ANTONIO Y JUAN (+ 1529)
El Señor bendijo a Tlaxcala con otros dos hijos suyos que dieron su vida por llevar el mensaje de la Buena Nueva a otros pueblos que no conocían a Dios. Ellos fueron Antonio y Juan, los cuales nacieron en Tizatlán, Tlax., hacia 1516-17. El primero era nieto de Xicoténcatl, señor de Tizatlán, noble y heredero del señorío. Juan, de condición humilde, era servidor de Antonio. Ambos se educaban en la escuela franciscana de Tlaxcala.
En 1529 los dominicos se propusieron evangelizar Oaxaca. De paso por Tlaxcala, fray Bernardino Minaya, con otro compañero suyo, rogó a fray Martín de Valencia que le diera unos niños que quisieran acompañarlos en su misión. Fran Martín manifestó públicamente la petición de los dominicos, e inmediatamente se ofrecieron Juan y Diego (que no murió). Antes de emprender el viaje, fray Martín les dijo: “Hijos míos, mirad que habéis de ir fuera de vuestra tierra, y vais entre gente que no conoce aún a Dios, y creo que os veréis en muchos trabajos; yo siento vuestros trabajos como de mis propios hijos, y aun tengo temor que os maten por esos caminos; por eso, antes que os determinéis, miradlo bien”. Ellos contestaron: “Padre, para eso nos has enseñado lo que toca a la verdadera fe. Nosotros estamos dispuestos a ir con los padres y a recibir de buena voluntad todo trabajo por Dios; y si fuere servido de nuestras vidas, ¿no mataron a San Pedro crucificándole y degollaron a San Pablo, y San Bartolomé no fue desollador, por Dios?”
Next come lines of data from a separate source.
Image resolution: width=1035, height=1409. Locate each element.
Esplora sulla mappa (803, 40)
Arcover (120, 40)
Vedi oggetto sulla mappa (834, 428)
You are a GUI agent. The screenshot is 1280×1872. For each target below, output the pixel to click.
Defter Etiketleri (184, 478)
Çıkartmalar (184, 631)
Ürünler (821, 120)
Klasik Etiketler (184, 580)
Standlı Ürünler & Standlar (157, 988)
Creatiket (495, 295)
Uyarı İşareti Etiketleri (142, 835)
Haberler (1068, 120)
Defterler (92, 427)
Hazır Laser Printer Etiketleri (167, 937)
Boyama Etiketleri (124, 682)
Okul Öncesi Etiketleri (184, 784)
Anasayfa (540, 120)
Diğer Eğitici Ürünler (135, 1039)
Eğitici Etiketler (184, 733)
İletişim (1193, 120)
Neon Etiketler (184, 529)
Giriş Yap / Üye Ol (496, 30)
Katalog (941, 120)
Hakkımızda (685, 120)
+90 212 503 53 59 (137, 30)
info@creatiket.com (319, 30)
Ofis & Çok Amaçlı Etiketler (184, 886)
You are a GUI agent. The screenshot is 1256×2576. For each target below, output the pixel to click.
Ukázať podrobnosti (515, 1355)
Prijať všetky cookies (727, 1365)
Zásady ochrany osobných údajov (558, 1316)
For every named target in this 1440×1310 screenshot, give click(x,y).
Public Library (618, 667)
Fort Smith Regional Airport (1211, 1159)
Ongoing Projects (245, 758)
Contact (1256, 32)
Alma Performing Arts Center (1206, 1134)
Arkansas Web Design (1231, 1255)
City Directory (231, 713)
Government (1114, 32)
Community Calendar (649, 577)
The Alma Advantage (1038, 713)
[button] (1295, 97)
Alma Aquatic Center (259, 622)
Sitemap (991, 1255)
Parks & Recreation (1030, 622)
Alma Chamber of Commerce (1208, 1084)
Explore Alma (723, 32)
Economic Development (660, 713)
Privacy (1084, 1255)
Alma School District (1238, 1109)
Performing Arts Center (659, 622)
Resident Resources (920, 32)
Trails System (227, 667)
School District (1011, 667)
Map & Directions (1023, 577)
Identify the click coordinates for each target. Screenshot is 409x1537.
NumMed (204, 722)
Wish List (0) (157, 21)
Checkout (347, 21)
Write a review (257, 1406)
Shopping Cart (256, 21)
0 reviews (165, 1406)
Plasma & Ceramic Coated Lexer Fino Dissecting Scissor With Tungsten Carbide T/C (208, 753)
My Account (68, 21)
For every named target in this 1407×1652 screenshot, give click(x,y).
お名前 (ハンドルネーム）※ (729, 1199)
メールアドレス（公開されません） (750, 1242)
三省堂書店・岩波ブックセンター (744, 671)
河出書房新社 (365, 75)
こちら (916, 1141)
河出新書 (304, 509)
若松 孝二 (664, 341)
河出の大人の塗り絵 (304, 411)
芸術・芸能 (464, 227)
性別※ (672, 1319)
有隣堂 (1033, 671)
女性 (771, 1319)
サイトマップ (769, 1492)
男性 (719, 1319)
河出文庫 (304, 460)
Por estas consideraciones que hacían, caemos en la cuenta que la enseñanza de los misioneros había penetrado hondamente en la conciencia de los niños y la gracia actuaba en el alma de estos pequeños catequistas para convertirlos en testigos del Evangelio. Llegados a Terpeaca, Puebla, los frailes dominicos se detuvieron a evangelizar a los naturales y los niños les ayudaban a recoger los ídolos; poco después se fueron a Cuauhtinchán, Puebla, para continuar la misma encomienda de los misioneros.
Juan entró a una casa para recoger ídolos. Llegaron unos indios armados con palos, y descargaron tan terribles golpes sobre él, que murió al instante. Llegó Antonio, y viendo la crueldad de los malhechores no huyó, sino que con grande ánimo les dijo: “¿Por qué matáis a mi compañero, que no tiene la culpa, sino yo que os quito los ídolos, porque sé que son diablos y no son dioses?” Al oír esto los naturales dieron fuertes golpes a Antonio, quien también murió allí.
Los tres niños mártires fueron beatificados por Su Santidad Juan Pablo II, en la ciudad de México, el 6 de mayo de 1990.
Mons. Epitacio Ángel Cano. Los tres niños mártires, ejemplo de generosidad apostólica y misionera. “Con inmenso gozo he proclamado también beatos a los tres niños mártires de Tlaxcala: Cristóbal., Antonio y Juan. En su tierna edad fueron atraídos por la palabra y el testimonio de los misioneros y se hicieron sus colaboradores, como catequistas de otros indígenas. Son un ejemplo sublime y aleccionador de cómo la evangelización es tarea de todo el pueblo de Dios, sin que nadie quede excluido, ni siquiera los niños. Con la Iglesia de Tlaxcala y de México me complace poder ofrecer a toda América Latina y a la Iglesia Universal este ejemplo de piedad infantil, de generosidad apostólica y misionera, coronada por la gracia del martirio. En la exhortación apostólica Christifideles laici quise poner particularmente de relieve que la inocencia de los niños “nos recuerda que la fecundidad misionera de la Iglesia tiene su raíz vivificante, no en los medios y méritos humanos, sino en el don absolutamente gratuito de Dios” (n. 47).
Ojalá el ejemplo de estos niños mártires beatificados suscite una inmensa multitud de pequeños apóstoles de Cristo entre los muchachos y muchachas de Latinoamérica y del mundo entero, que enriquezcan espiritualmente nuestra sociedad tan necesitada de amor”.
Juan Pablo II, Homilía en la Misa de beatificación en la basílica de Nuestra Señora de Guadalupe (6-V-90).